Not Waiting on Legislature, the County Commission Opts to Expand the Unified School Board

Resister Roland threatens to get allies in Nashville and "bomb your Hiroshima!"



Almost lost in the shuffle of other events, ranging from the John Aitken buyout to the advancement of municipal-schools legislation in Nashville, was the County Commission’s adoption Monday of a resolution to expand the forthcoming Unified School Board from 7 members to 13.

In a previous status conference, presiding federal Judge Hardy Mays had approved such a prospect in general, but he still must sign off on it formally, County Attorney Kelly Rayne informed commissioners during debate on the matter Monday.
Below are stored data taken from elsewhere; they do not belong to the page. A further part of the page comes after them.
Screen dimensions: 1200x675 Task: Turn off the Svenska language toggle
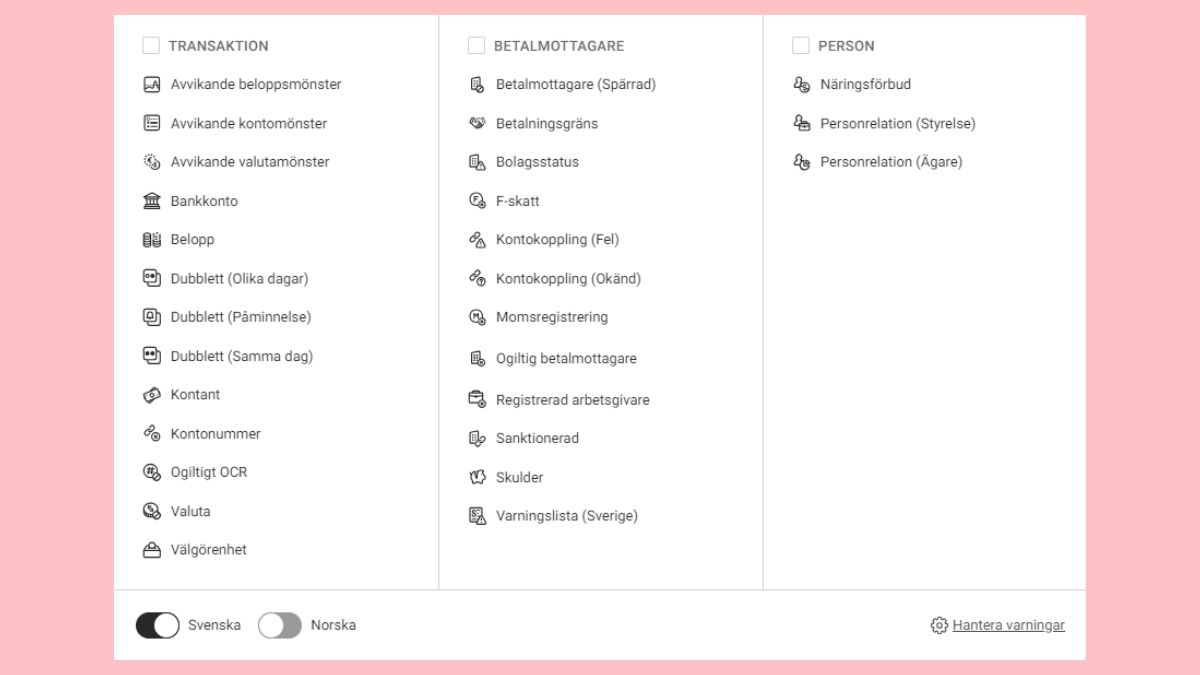pyautogui.click(x=158, y=625)

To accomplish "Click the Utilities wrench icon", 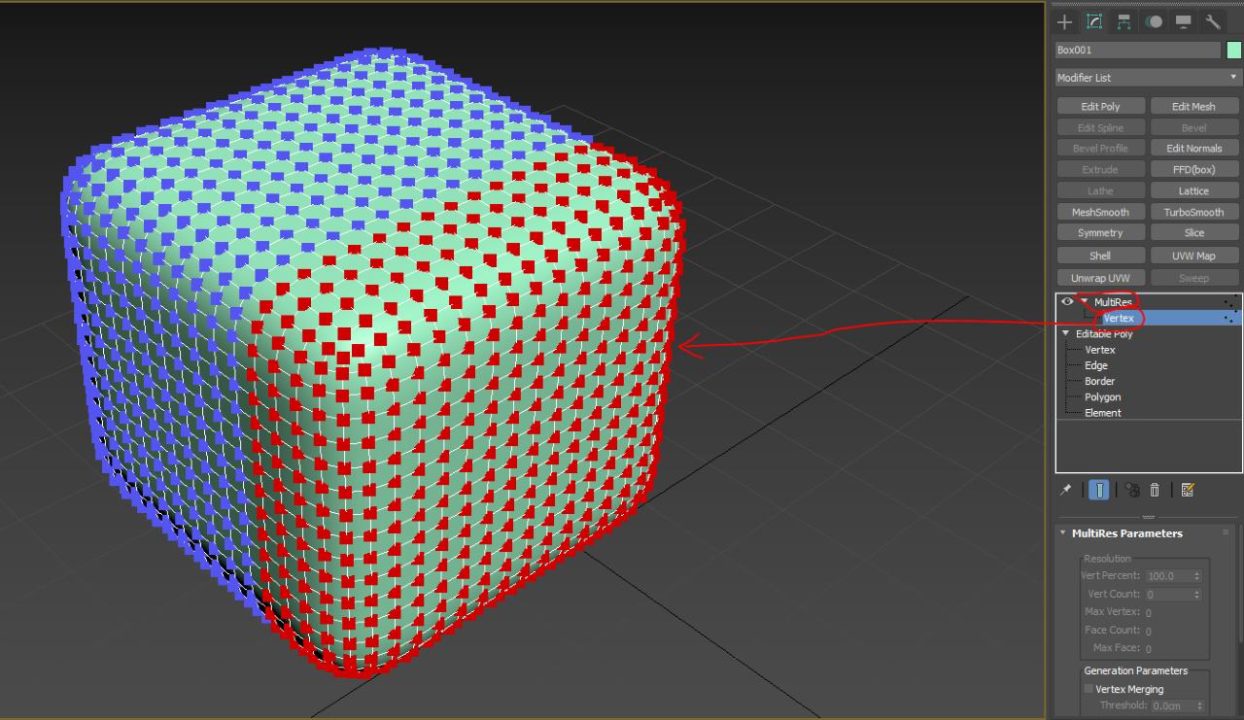I will point(1213,22).
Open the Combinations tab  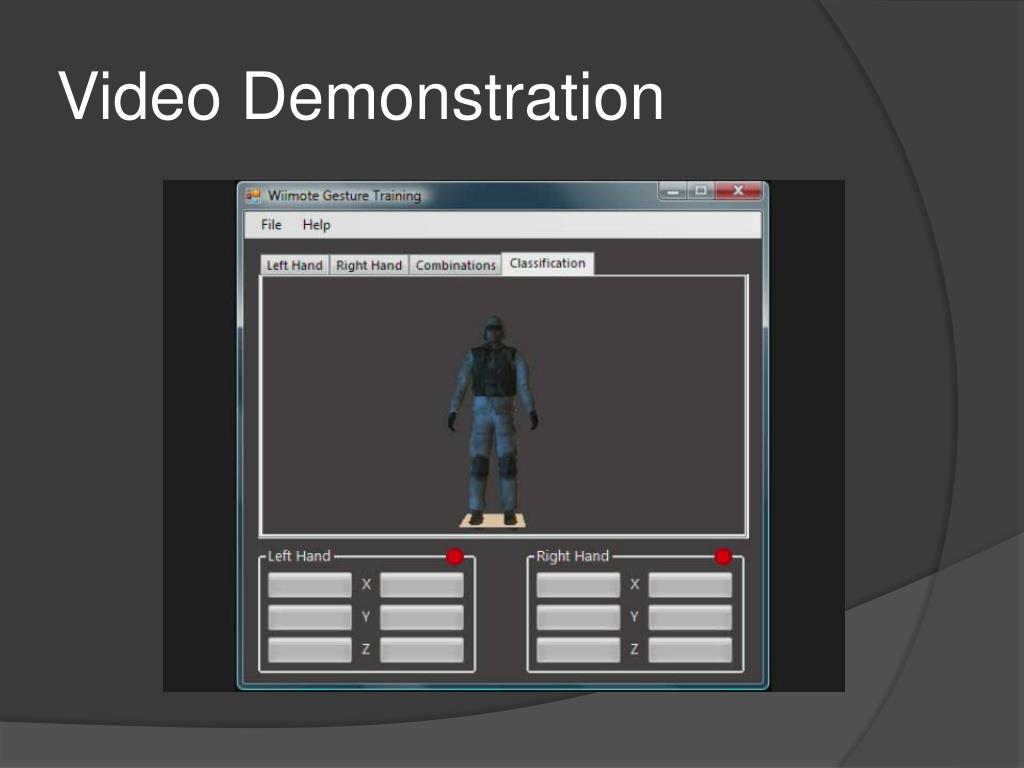pos(455,265)
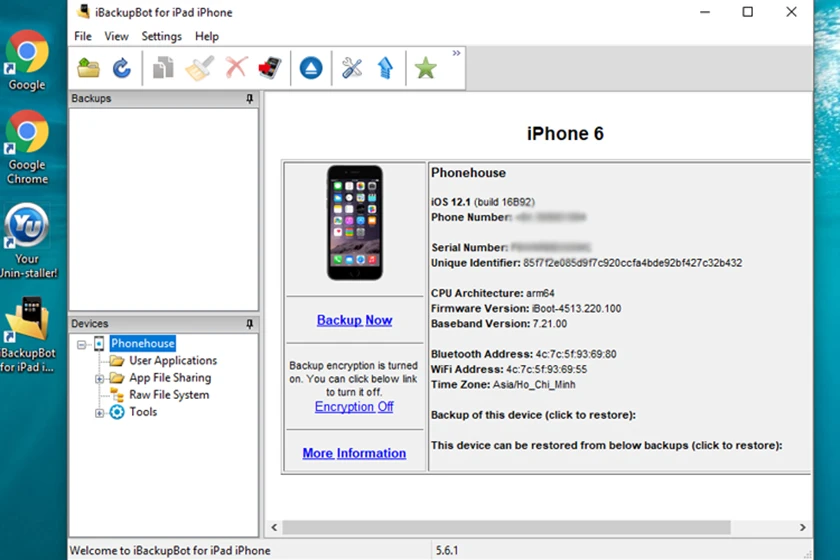The image size is (840, 560).
Task: Click the restore-to-device phone icon
Action: coord(270,68)
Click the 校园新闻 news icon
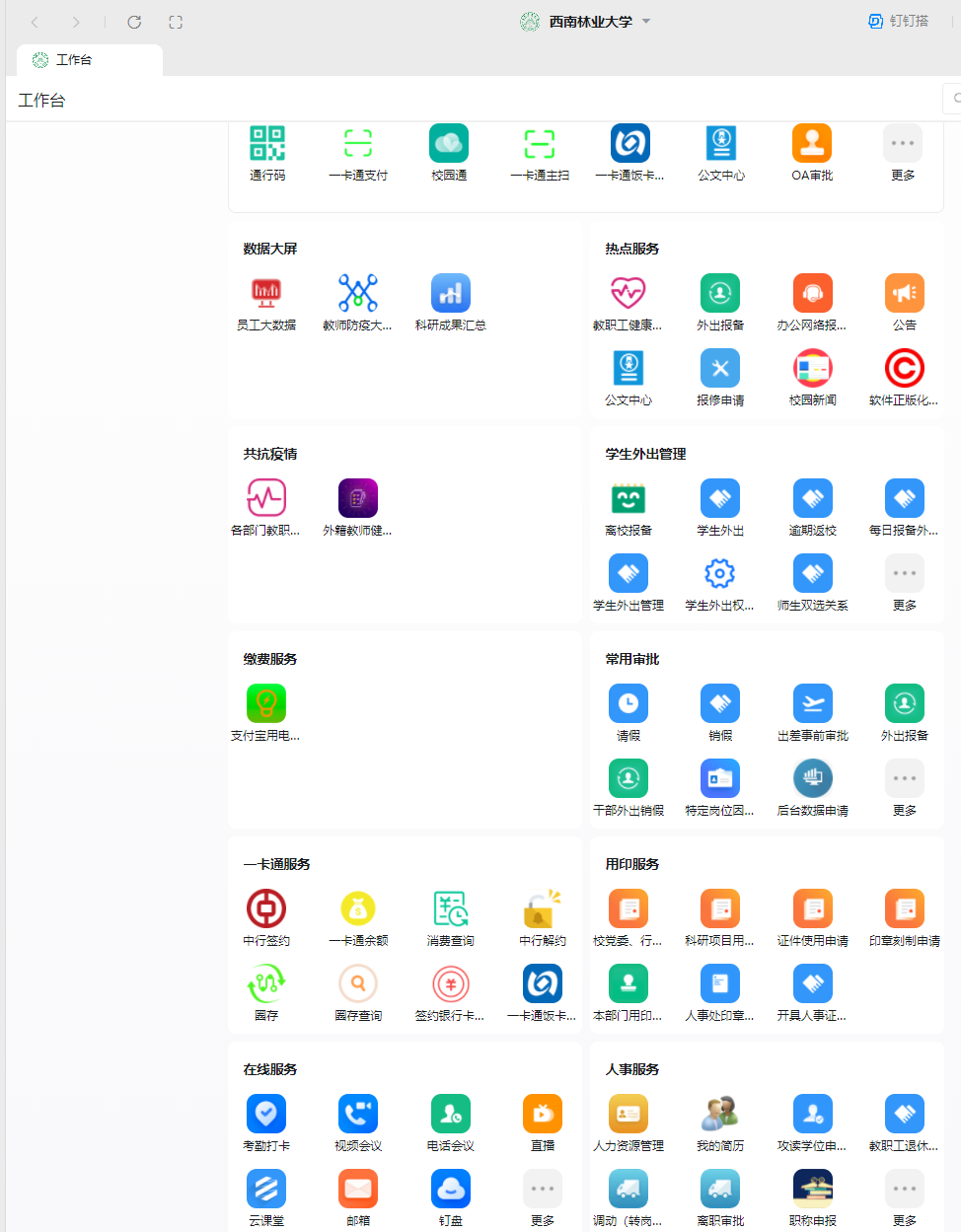Image resolution: width=961 pixels, height=1232 pixels. coord(812,369)
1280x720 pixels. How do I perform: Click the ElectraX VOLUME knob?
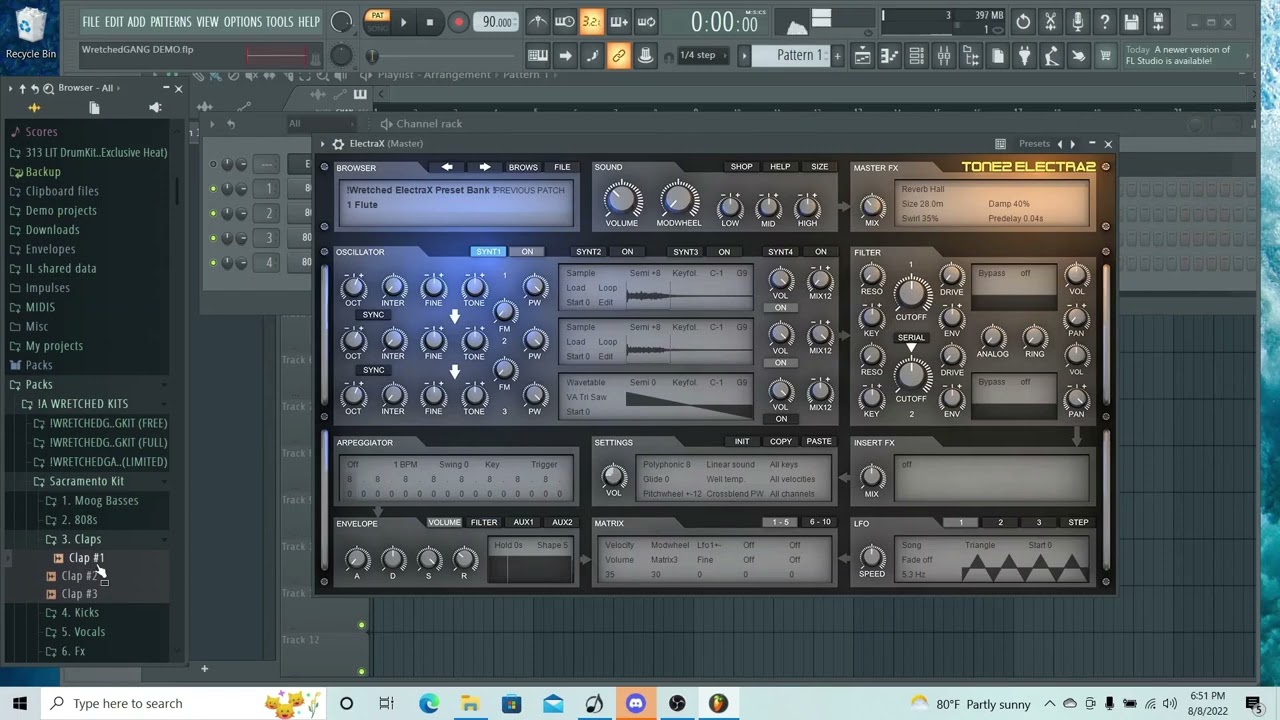point(621,199)
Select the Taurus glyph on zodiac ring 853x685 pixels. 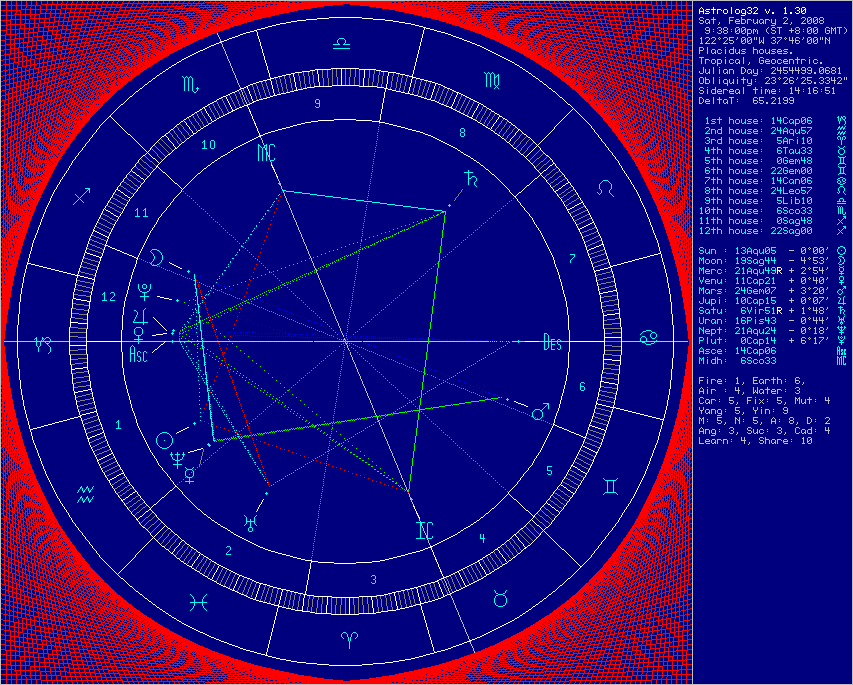click(x=500, y=599)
Chairman Ritz urged passage.
  • Chairman Ritz urged passage.
"I don’t know why we’re in a big hurry on this,” said District 4 representative Chris Thomas early on, sounding a note that would be picked up by the rest of the suburban contingent, his — and their —point being that passage of municipal-schools legislation would create some obvious complications and long-term overlaps.

Specifically, Commissioner Heidi Shafer raised the prospect that money might eventually flow directly to the prospective suburban districts from the state, bypassing the County Commission as disburser and wondered, regarding these outer-county areas, “if we could unrepresent them later on …when it becomes apparent that they don’t need double representation.” Where the official county district was concerned, they would not, after all, have “skin in the game.”

Steve Basar raised a question about what “the optimum number” of a school board should be, Calling the current 23-member provisional School Board “dysfunctional,” Basar noted that soon enough 16 holdover members from the previous boards of Memphis City Schools and Shelby County Schools would fall off, leaving 7 newly elected members for the Unified board, and said, those seven should “have a shot at it…before we go monkey with it.”

Regarding the issue of waiting on Nashville to act, a contrary point was raised by Commissioner Sidney Chism, who noted that Judge Mays, not the General Assembly, would be the ultimate arbiter, and insisted, “We don’t need to waste any time in trying to create a decent board that’s fairly representative of all the citizens in this city and this county.”

Roland in action
  • Roland in action
Various motions to defer a decision on the issue of expansion were proffered — for a month, two months, or until Rayne could furnish a new opinion on some of the future-tense issues. At least one of these motions was adopted, then promptly reconsidered. Also defeated were a motion from Justin Ford to reconstitute the board as a 9-member body and another by Thomas to form a committee charged with determining just what the appropriate size of the board should be.

In the end, urged on by Commission chairman Mike Ritz, the Commission approved the motion to expand to a 13-member Unified board by a vote of 8-4 with one abstention. The abstention was by Commissioner Terry Roland of Millington, who had denounced the whole idea as “idiotic” and proclaimed of the Commission majority, “The reason why there is a rush is, they ..know already who they want to put on this board.”

Roland concluded his commentary on the matter with one of the more memorable lines of the current Commission year: “Just like World War Two I’m going to Nashville to get my allies, and I’m coming back to bomb your Hiroshima!”